TRECHO SELECIONADO:

Felizmente, isso deve mudar em breve. Foram apresentados no Congresso Brasileiro de Infectologia, em Belém do Pará, os resultados do primeiro estudo em humanos com um soro contra o veneno de abelha, algo inédito no mundo.
A solução é fruto de um trabalho de mais de duas décadas capitaneado pela Universidade Estadual Paulista (Unesp), em Botucatu. No congresso, o infectologista e membro do grupo de pesquisa Alexandre Barbosa compartilhou um pouco do histórico do soro e dos achados nos testes de segurança envolvendo 20 pessoas que sofreram envenenamento por ataques de abelha.
Os resultados são positivos e promissores. É provável que, daqui a alguns anos, da mesma forma que já dispomos de soros contra venenos de serpentes, tenhamos um produto destinado a frear os terríveis efeitos das toxinas das abelhas no corpo humano.

Trechos de um conjunto de dados:
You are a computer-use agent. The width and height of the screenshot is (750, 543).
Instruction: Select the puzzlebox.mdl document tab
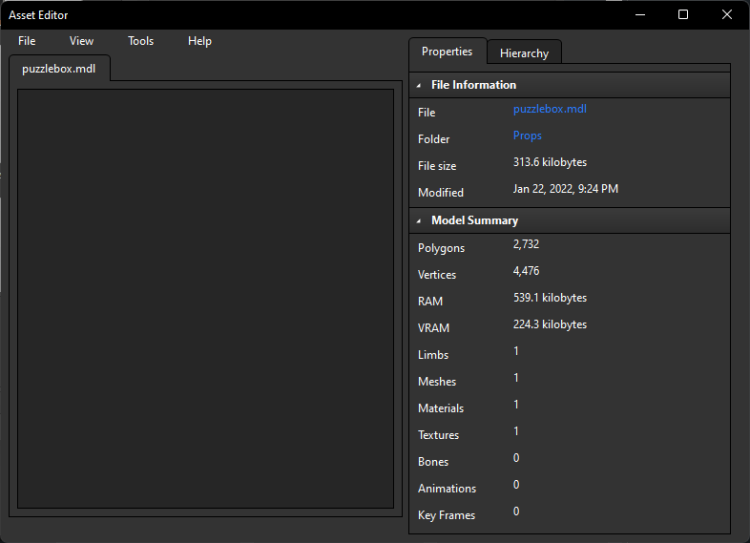[x=59, y=69]
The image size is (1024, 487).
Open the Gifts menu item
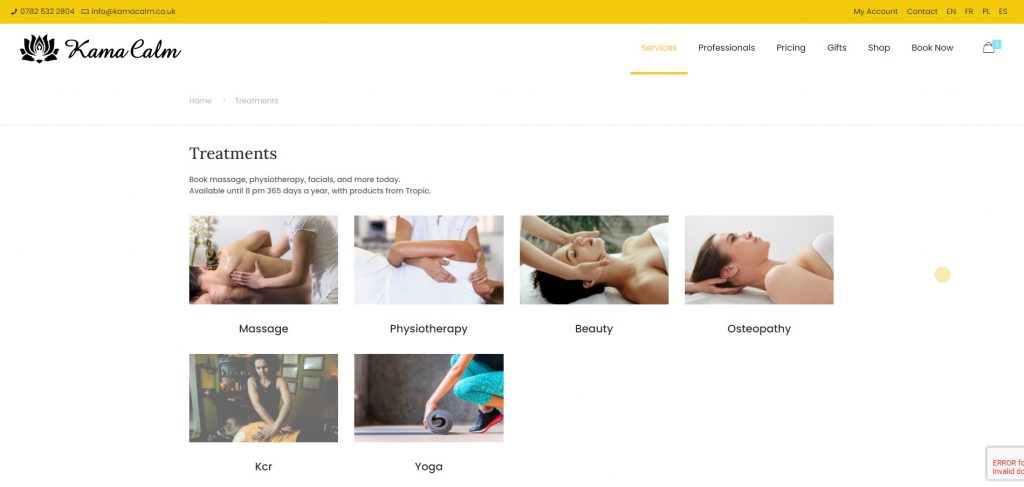(x=837, y=48)
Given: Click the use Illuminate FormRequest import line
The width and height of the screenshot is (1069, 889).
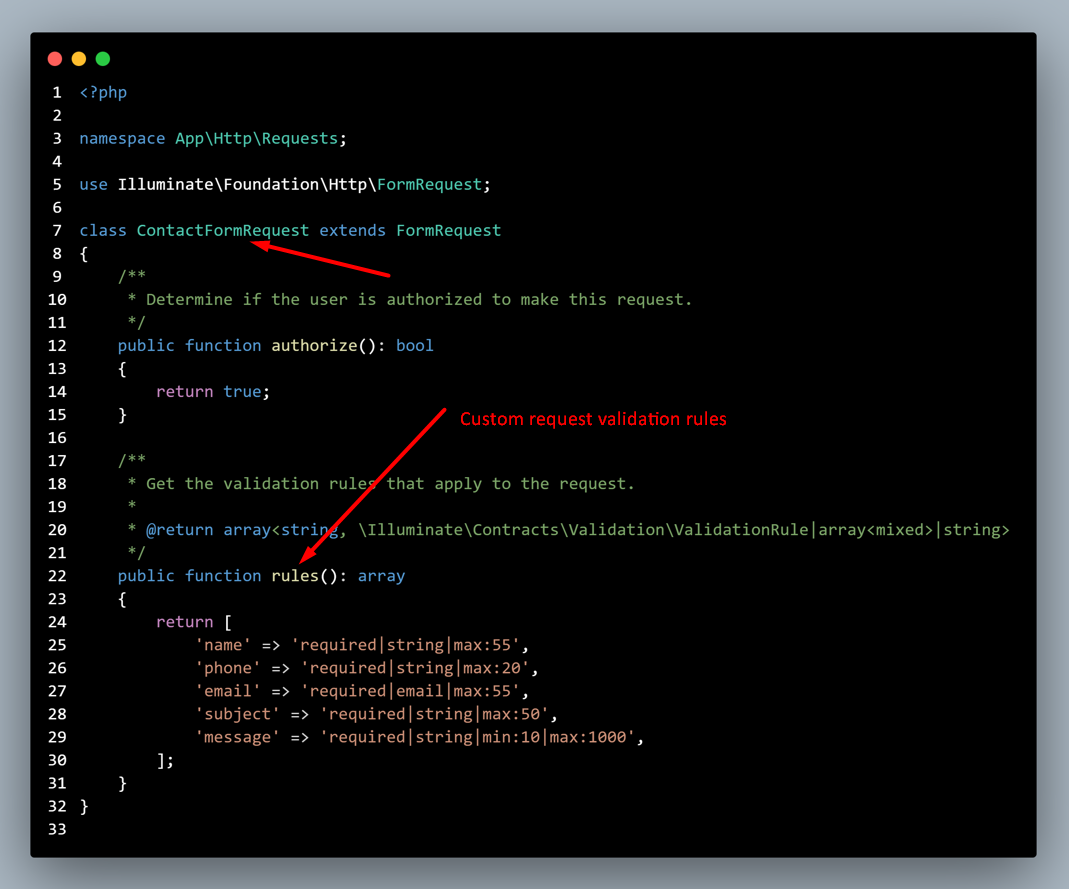Looking at the screenshot, I should [x=283, y=184].
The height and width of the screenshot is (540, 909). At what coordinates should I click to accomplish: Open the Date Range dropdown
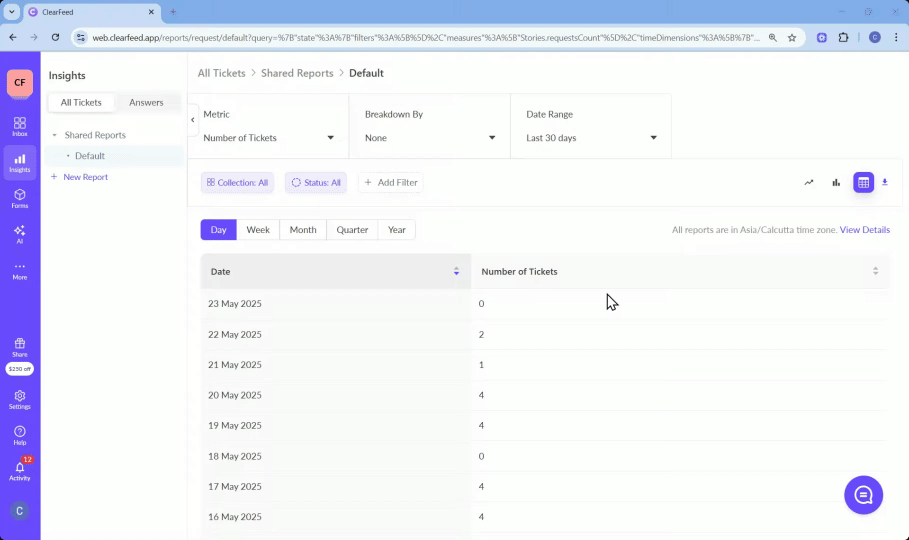pyautogui.click(x=591, y=138)
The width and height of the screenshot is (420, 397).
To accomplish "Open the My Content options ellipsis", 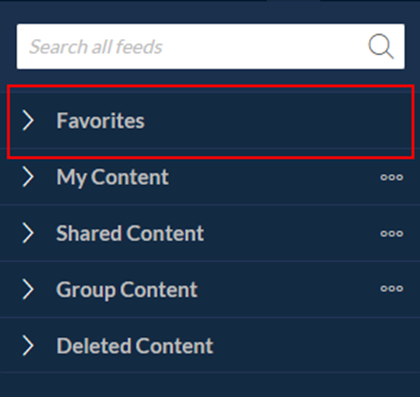I will pos(392,177).
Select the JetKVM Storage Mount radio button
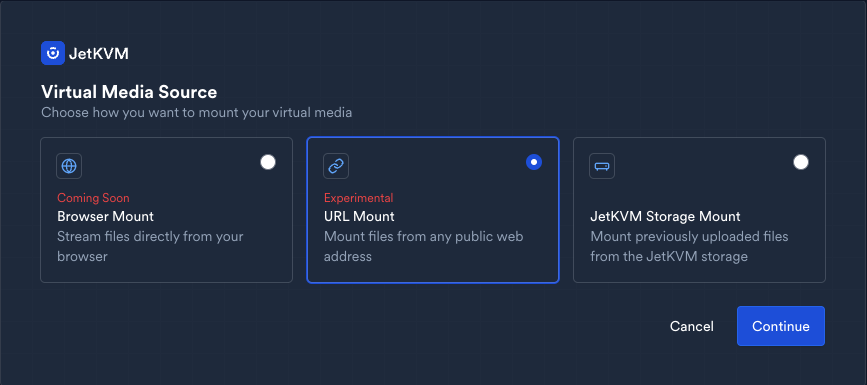Screen dimensions: 867x385 tap(801, 162)
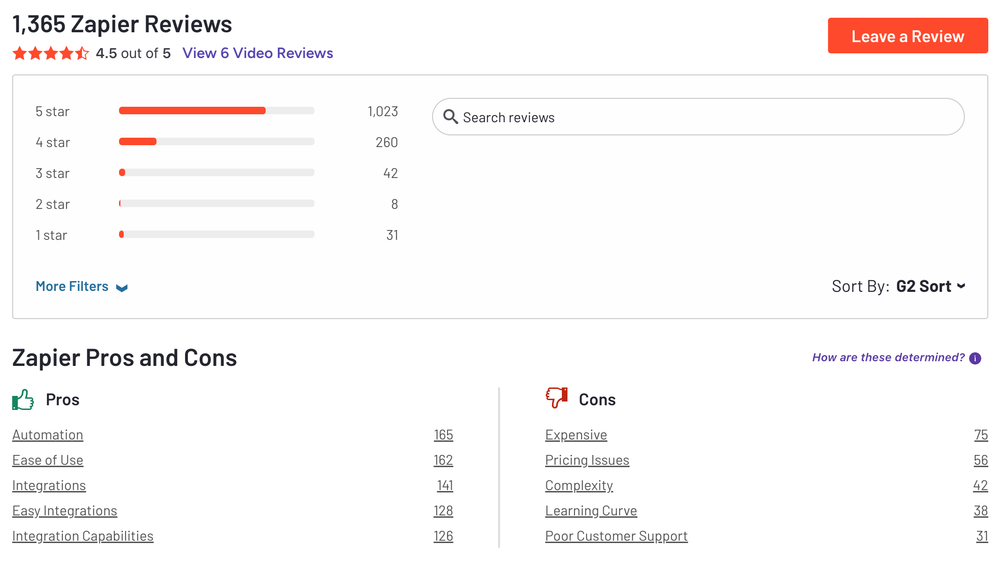Viewport: 1000px width, 565px height.
Task: Expand the More Filters chevron
Action: point(122,288)
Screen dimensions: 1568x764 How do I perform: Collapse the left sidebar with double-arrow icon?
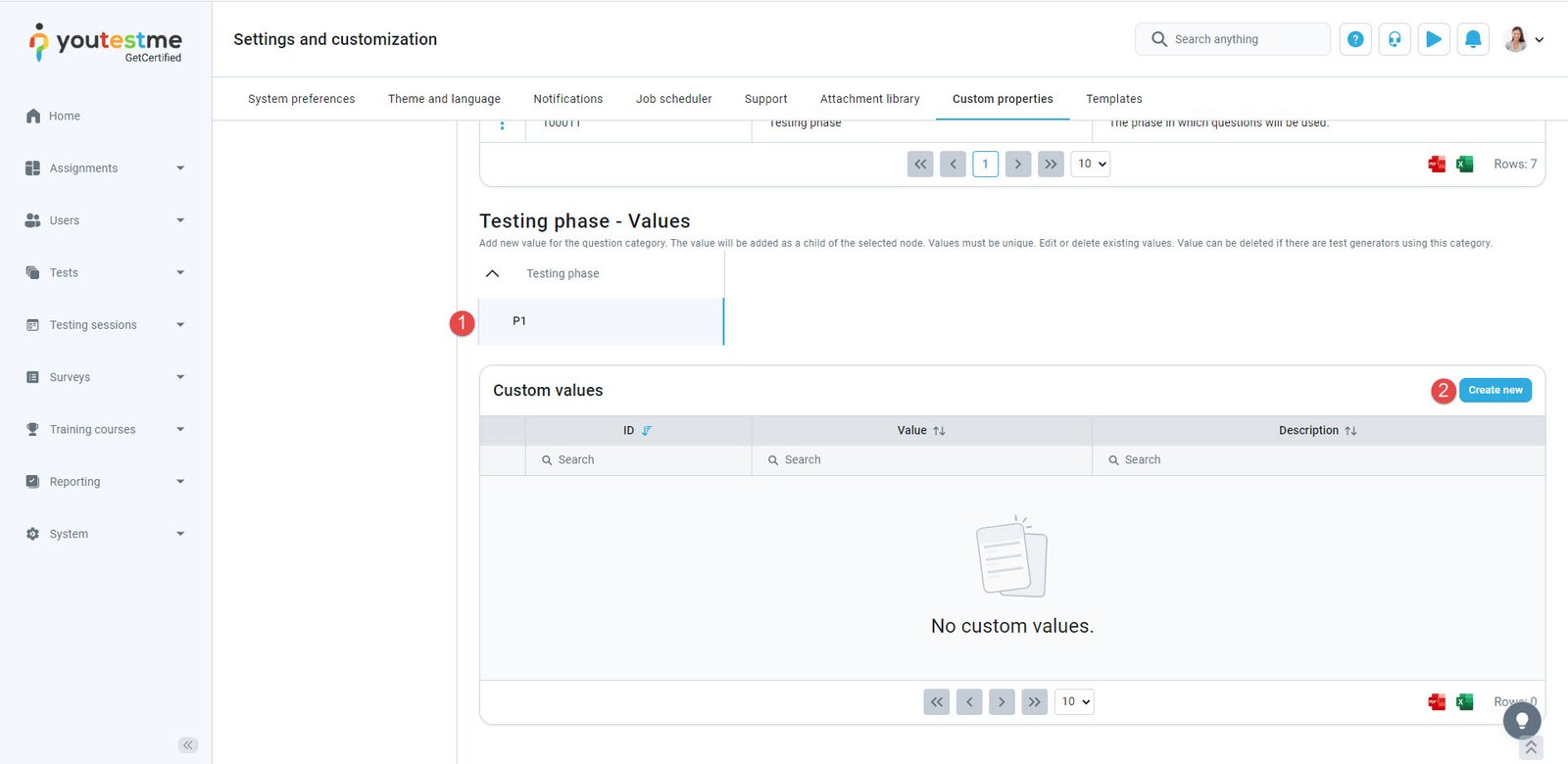(x=188, y=745)
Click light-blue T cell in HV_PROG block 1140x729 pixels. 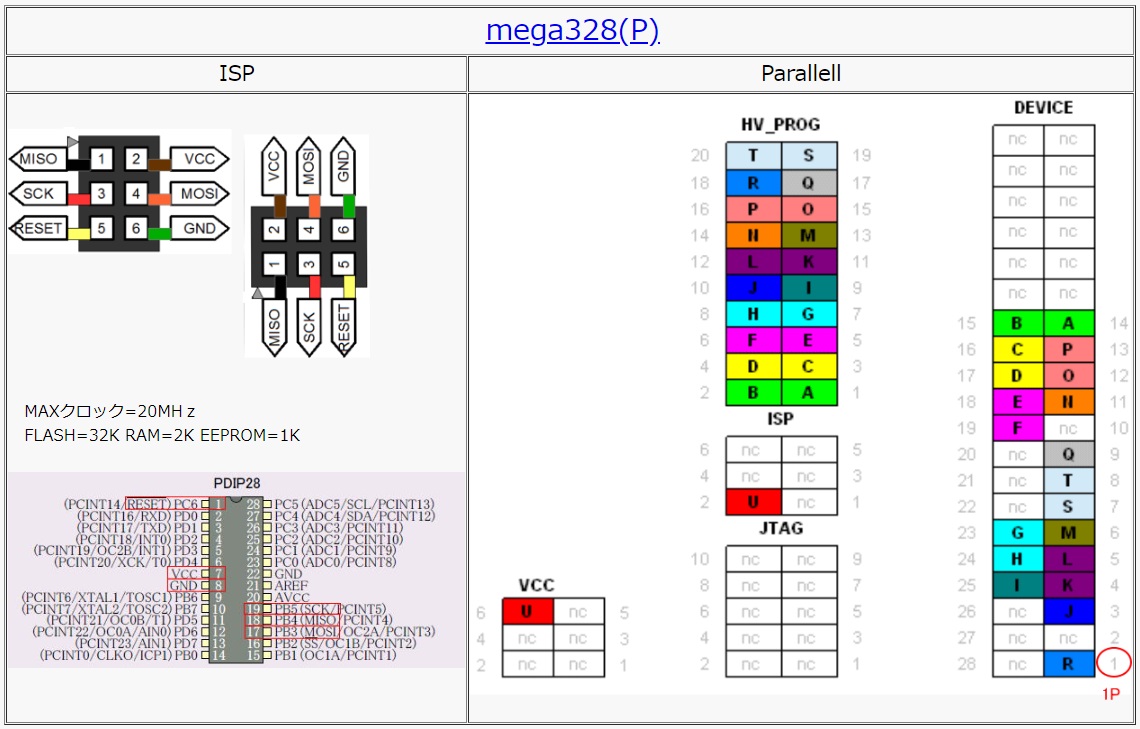[753, 156]
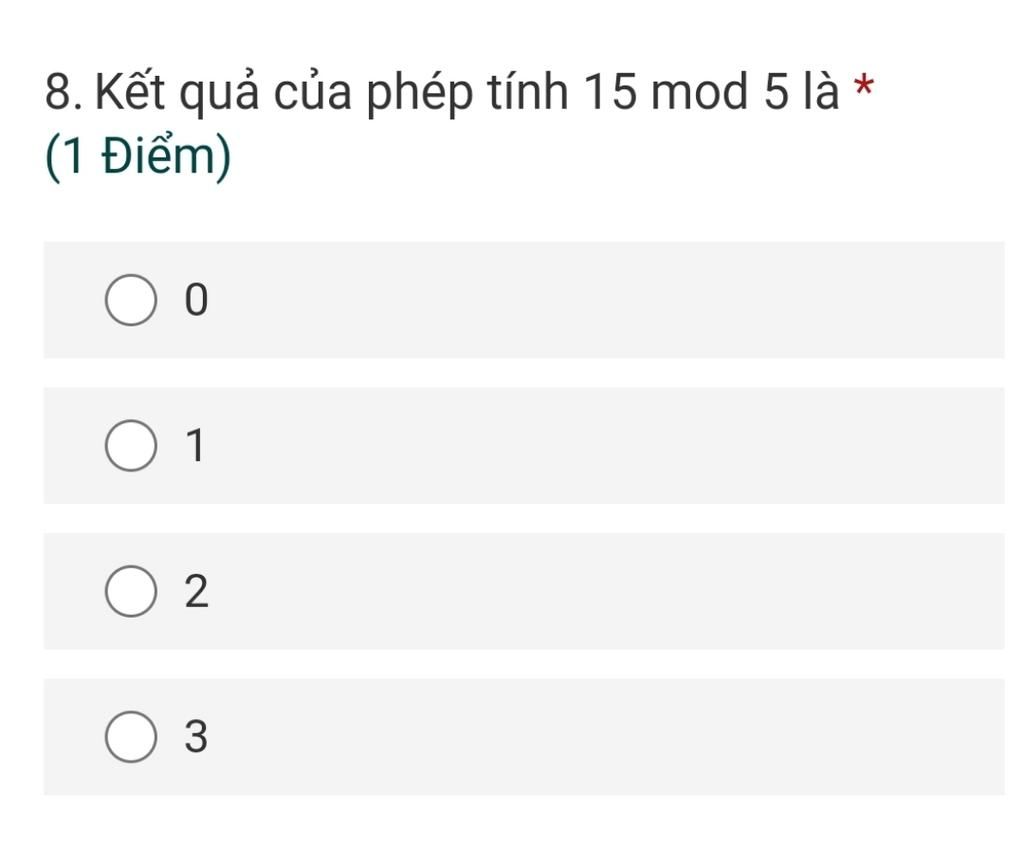
Task: Click the word "phép" in the question
Action: click(x=419, y=95)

LISTA DE ATIVIDADES:
(1) Cite do trecho sobre o soro contra veneno de abelha a parte que vai de "Felizmente, isso deve" até "no corpo humano.", incluindo essas palavras.
(2) Segundo o trecho sobre o soro contra veneno de abelha, quantas pessoas participaram dos testes de segurança?
Responda usando só o trecho sobre o soro contra veneno de abelha.

RESPOSTAS DAS ATIVIDADES:
(1)
Felizmente, isso deve mudar em breve. Foram apresentados no Congresso Brasileiro de Infectologia, em Belém do Pará, os resultados do primeiro estudo em humanos com um soro contra o veneno de abelha, algo inédito no mundo.
A solução é fruto de um trabalho de mais de duas décadas capitaneado pela Universidade Estadual Paulista (Unesp), em Botucatu. No congresso, o infectologista e membro do grupo de pesquisa Alexandre Barbosa compartilhou um pouco do histórico do soro e dos achados nos testes de segurança envolvendo 20 pessoas que sofreram envenenamento por ataques de abelha.
Os resultados são positivos e promissores. É provável que, daqui a alguns anos, da mesma forma que já dispomos de soros contra venenos de serpentes, tenhamos um produto destinado a frear os terríveis efeitos das toxinas das abelhas no corpo humano.

(2) 20 pessoas que sofreram envenenamento por ataques de abelha.